(Stored data)
=======

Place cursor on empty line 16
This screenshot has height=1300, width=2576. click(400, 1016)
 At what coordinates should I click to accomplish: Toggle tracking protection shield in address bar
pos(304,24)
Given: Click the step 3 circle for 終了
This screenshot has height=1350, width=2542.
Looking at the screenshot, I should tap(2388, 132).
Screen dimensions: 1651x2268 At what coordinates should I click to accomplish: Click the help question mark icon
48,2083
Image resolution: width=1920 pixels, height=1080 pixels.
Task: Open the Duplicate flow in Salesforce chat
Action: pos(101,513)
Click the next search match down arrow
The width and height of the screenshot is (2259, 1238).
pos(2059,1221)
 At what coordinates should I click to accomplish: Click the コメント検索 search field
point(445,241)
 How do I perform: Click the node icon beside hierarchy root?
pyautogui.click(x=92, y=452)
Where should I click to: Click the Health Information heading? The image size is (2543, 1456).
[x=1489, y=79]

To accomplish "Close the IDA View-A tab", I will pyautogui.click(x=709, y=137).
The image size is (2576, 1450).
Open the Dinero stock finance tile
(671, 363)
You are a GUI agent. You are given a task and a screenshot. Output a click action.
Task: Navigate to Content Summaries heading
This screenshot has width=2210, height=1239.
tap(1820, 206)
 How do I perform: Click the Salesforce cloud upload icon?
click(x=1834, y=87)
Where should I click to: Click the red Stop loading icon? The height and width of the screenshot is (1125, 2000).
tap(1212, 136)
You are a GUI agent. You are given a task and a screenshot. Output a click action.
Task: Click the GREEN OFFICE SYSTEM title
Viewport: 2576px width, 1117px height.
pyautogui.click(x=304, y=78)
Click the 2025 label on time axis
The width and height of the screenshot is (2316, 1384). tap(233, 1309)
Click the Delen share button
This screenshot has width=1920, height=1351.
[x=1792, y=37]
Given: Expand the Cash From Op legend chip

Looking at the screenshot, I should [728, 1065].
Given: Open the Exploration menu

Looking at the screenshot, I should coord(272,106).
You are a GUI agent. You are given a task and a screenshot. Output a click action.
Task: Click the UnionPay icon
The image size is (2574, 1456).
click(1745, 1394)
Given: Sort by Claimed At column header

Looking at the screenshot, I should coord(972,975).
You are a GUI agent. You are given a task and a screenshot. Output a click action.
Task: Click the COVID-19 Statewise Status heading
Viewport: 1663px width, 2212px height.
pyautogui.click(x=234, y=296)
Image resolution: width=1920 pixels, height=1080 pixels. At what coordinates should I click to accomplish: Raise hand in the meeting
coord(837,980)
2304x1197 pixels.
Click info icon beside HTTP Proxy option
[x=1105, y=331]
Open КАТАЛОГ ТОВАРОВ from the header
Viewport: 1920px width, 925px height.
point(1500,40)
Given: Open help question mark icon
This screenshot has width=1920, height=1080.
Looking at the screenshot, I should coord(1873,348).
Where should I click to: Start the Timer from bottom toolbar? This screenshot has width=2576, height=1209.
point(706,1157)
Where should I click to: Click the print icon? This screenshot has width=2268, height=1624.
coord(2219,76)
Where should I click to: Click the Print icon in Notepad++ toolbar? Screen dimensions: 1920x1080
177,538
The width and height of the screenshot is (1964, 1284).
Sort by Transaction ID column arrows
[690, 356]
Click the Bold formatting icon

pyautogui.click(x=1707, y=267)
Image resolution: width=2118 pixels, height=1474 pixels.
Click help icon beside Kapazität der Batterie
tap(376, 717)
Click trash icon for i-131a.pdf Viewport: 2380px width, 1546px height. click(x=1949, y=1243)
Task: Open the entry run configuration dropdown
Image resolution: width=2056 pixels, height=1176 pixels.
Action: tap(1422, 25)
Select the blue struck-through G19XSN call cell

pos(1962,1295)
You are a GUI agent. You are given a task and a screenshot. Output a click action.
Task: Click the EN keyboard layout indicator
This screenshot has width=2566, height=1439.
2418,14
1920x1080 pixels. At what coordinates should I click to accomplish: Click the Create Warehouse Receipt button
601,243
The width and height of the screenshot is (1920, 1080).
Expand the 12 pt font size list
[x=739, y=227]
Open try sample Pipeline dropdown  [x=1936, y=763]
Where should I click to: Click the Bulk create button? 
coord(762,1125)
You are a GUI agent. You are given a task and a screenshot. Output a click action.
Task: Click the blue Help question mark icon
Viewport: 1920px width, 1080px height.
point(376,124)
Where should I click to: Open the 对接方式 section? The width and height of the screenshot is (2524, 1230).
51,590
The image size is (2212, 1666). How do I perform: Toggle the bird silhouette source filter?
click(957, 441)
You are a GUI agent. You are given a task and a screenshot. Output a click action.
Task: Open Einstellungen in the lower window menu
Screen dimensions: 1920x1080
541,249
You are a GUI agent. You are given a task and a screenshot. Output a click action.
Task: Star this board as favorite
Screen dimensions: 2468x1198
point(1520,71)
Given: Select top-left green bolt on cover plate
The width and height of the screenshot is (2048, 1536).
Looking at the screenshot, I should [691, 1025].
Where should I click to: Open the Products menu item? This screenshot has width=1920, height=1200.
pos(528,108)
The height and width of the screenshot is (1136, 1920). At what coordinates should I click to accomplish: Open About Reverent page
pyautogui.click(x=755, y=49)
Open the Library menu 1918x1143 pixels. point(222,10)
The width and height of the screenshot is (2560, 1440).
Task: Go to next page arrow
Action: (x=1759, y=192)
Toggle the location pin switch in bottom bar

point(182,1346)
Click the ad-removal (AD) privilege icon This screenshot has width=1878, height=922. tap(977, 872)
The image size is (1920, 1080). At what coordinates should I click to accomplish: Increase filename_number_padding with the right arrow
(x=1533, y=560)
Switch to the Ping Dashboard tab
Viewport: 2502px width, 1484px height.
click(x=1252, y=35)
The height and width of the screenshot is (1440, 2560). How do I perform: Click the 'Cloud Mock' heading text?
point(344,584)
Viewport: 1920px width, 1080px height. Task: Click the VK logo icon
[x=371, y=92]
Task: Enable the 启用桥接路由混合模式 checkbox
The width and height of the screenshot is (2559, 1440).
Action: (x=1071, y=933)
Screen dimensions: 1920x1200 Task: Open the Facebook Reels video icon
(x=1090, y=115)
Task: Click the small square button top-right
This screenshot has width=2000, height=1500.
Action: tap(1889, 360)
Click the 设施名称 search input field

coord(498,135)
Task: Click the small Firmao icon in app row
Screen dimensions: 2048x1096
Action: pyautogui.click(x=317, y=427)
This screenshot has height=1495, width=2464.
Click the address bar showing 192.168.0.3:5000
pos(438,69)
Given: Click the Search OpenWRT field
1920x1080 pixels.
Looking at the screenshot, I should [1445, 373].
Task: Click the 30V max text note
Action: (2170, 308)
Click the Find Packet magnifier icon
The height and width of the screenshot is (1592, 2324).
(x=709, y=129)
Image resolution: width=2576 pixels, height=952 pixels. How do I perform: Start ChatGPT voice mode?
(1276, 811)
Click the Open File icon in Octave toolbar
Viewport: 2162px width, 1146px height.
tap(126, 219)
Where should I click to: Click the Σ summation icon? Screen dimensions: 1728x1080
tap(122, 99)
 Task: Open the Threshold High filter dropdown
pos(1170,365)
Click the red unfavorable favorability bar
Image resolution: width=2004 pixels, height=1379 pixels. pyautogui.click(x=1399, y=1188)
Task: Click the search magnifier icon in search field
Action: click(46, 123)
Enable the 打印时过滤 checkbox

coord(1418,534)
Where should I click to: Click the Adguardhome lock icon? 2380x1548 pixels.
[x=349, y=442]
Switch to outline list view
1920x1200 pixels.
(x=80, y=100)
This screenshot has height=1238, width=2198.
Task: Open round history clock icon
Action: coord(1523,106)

=======

EXERCISE: Please give all of the entries again, exactly as written.

REPLY:
Place cursor on empty line 16
This screenshot has height=1300, width=2576. click(400, 1016)
 At what coordinates should I click to accomplish: Toggle tracking protection shield in address bar
pos(304,24)
Given: Click the step 3 circle for 終了
This screenshot has height=1350, width=2542.
Looking at the screenshot, I should tap(2388, 132).
Screen dimensions: 1651x2268 At what coordinates should I click to accomplish: Click the help question mark icon
48,2083
Image resolution: width=1920 pixels, height=1080 pixels.
Task: Open the Duplicate flow in Salesforce chat
Action: pos(101,513)
Click the next search match down arrow
The width and height of the screenshot is (2259, 1238).
pos(2059,1221)
 At what coordinates should I click to accomplish: Click the コメント検索 search field
point(445,241)
 How do I perform: Click the node icon beside hierarchy root?
pyautogui.click(x=92, y=452)
Where should I click to: Click the Health Information heading? The image size is (2543, 1456).
[x=1489, y=79]

To accomplish "Close the IDA View-A tab", I will pyautogui.click(x=709, y=137).
The image size is (2576, 1450).
Open the Dinero stock finance tile
(671, 363)
You are a GUI agent. You are given a task and a screenshot. Output a click action.
Task: Navigate to Content Summaries heading
This screenshot has width=2210, height=1239.
tap(1820, 206)
 How do I perform: Click the Salesforce cloud upload icon?
click(x=1834, y=87)
Where should I click to: Click the red Stop loading icon? The height and width of the screenshot is (1125, 2000).
tap(1212, 136)
You are a GUI agent. You are given a task and a screenshot. Output a click action.
Task: Click the GREEN OFFICE SYSTEM title
Viewport: 2576px width, 1117px height.
pyautogui.click(x=304, y=78)
Click the 2025 label on time axis
The width and height of the screenshot is (2316, 1384). tap(233, 1309)
Click the Delen share button
This screenshot has width=1920, height=1351.
[x=1792, y=37]
Given: Expand the Cash From Op legend chip

Looking at the screenshot, I should [728, 1065].
Given: Open the Exploration menu

Looking at the screenshot, I should coord(272,106).
You are a GUI agent. You are given a task and a screenshot. Output a click action.
Task: Click the UnionPay icon
The image size is (2574, 1456).
click(1745, 1394)
Given: Sort by Claimed At column header

Looking at the screenshot, I should coord(972,975).
You are a GUI agent. You are given a task and a screenshot. Output a click action.
Task: Click the COVID-19 Statewise Status heading
Viewport: 1663px width, 2212px height.
pyautogui.click(x=234, y=296)
Image resolution: width=1920 pixels, height=1080 pixels. At what coordinates should I click to accomplish: Raise hand in the meeting
coord(837,980)
2304x1197 pixels.
Click info icon beside HTTP Proxy option
[x=1105, y=331]
Open КАТАЛОГ ТОВАРОВ from the header
Viewport: 1920px width, 925px height.
point(1500,40)
Given: Open help question mark icon
This screenshot has width=1920, height=1080.
Looking at the screenshot, I should coord(1873,348).
Where should I click to: Start the Timer from bottom toolbar? This screenshot has width=2576, height=1209.
point(706,1157)
Where should I click to: Click the print icon? This screenshot has width=2268, height=1624.
coord(2219,76)
Where should I click to: Click the Print icon in Notepad++ toolbar? Screen dimensions: 1920x1080
177,538
The width and height of the screenshot is (1964, 1284).
Sort by Transaction ID column arrows
[690, 356]
Click the Bold formatting icon

pyautogui.click(x=1707, y=267)
Image resolution: width=2118 pixels, height=1474 pixels.
Click help icon beside Kapazität der Batterie
tap(376, 717)
Click trash icon for i-131a.pdf Viewport: 2380px width, 1546px height. click(x=1949, y=1243)
Task: Open the entry run configuration dropdown
Image resolution: width=2056 pixels, height=1176 pixels.
Action: tap(1422, 25)
Select the blue struck-through G19XSN call cell

pos(1962,1295)
You are a GUI agent. You are given a task and a screenshot. Output a click action.
Task: Click the EN keyboard layout indicator
This screenshot has width=2566, height=1439.
2418,14
1920x1080 pixels. At what coordinates should I click to accomplish: Click the Create Warehouse Receipt button
601,243
The width and height of the screenshot is (1920, 1080).
Expand the 12 pt font size list
[x=739, y=227]
Open try sample Pipeline dropdown  [x=1936, y=763]
Where should I click to: Click the Bulk create button? 
coord(762,1125)
You are a GUI agent. You are given a task and a screenshot. Output a click action.
Task: Click the blue Help question mark icon
Viewport: 1920px width, 1080px height.
point(376,124)
Where should I click to: Open the 对接方式 section? The width and height of the screenshot is (2524, 1230).
51,590
The image size is (2212, 1666). How do I perform: Toggle the bird silhouette source filter?
click(957, 441)
You are a GUI agent. You are given a task and a screenshot. Output a click action.
Task: Open Einstellungen in the lower window menu
Screen dimensions: 1920x1080
541,249
You are a GUI agent. You are given a task and a screenshot. Output a click action.
Task: Star this board as favorite
Screen dimensions: 2468x1198
point(1520,71)
Given: Select top-left green bolt on cover plate
The width and height of the screenshot is (2048, 1536).
Looking at the screenshot, I should [691, 1025].
Where should I click to: Open the Products menu item? This screenshot has width=1920, height=1200.
pos(528,108)
The height and width of the screenshot is (1136, 1920). At what coordinates should I click to accomplish: Open About Reverent page
pyautogui.click(x=755, y=49)
Open the Library menu 1918x1143 pixels. point(222,10)
The width and height of the screenshot is (2560, 1440).
Task: Go to next page arrow
Action: (x=1759, y=192)
Toggle the location pin switch in bottom bar

point(182,1346)
Click the ad-removal (AD) privilege icon This screenshot has width=1878, height=922. tap(977, 872)
The image size is (1920, 1080). At what coordinates should I click to accomplish: Increase filename_number_padding with the right arrow
(x=1533, y=560)
Switch to the Ping Dashboard tab
Viewport: 2502px width, 1484px height.
click(x=1252, y=35)
The height and width of the screenshot is (1440, 2560). How do I perform: Click the 'Cloud Mock' heading text?
point(344,584)
Viewport: 1920px width, 1080px height. Task: Click the VK logo icon
[x=371, y=92]
Task: Enable the 启用桥接路由混合模式 checkbox
The width and height of the screenshot is (2559, 1440).
Action: (x=1071, y=933)
Screen dimensions: 1920x1200 Task: Open the Facebook Reels video icon
(x=1090, y=115)
Task: Click the small square button top-right
This screenshot has width=2000, height=1500.
Action: tap(1889, 360)
Click the 设施名称 search input field

coord(498,135)
Task: Click the small Firmao icon in app row
Screen dimensions: 2048x1096
Action: pyautogui.click(x=317, y=427)
This screenshot has height=1495, width=2464.
Click the address bar showing 192.168.0.3:5000
pos(438,69)
Given: Click the Search OpenWRT field
1920x1080 pixels.
Looking at the screenshot, I should [1445, 373].
Task: Click the 30V max text note
Action: (2170, 308)
Click the Find Packet magnifier icon
The height and width of the screenshot is (1592, 2324).
(x=709, y=129)
Image resolution: width=2576 pixels, height=952 pixels. How do I perform: Start ChatGPT voice mode?
(1276, 811)
Click the Open File icon in Octave toolbar
Viewport: 2162px width, 1146px height.
tap(126, 219)
Where should I click to: Click the Σ summation icon? Screen dimensions: 1728x1080
tap(122, 99)
 Task: Open the Threshold High filter dropdown
pos(1170,365)
Click the red unfavorable favorability bar
Image resolution: width=2004 pixels, height=1379 pixels. pyautogui.click(x=1399, y=1188)
Task: Click the search magnifier icon in search field
Action: click(46, 123)
Enable the 打印时过滤 checkbox

coord(1418,534)
Where should I click to: Click the Adguardhome lock icon? 2380x1548 pixels.
[x=349, y=442]
Switch to outline list view
1920x1200 pixels.
(x=80, y=100)
This screenshot has height=1238, width=2198.
Task: Open round history clock icon
Action: coord(1523,106)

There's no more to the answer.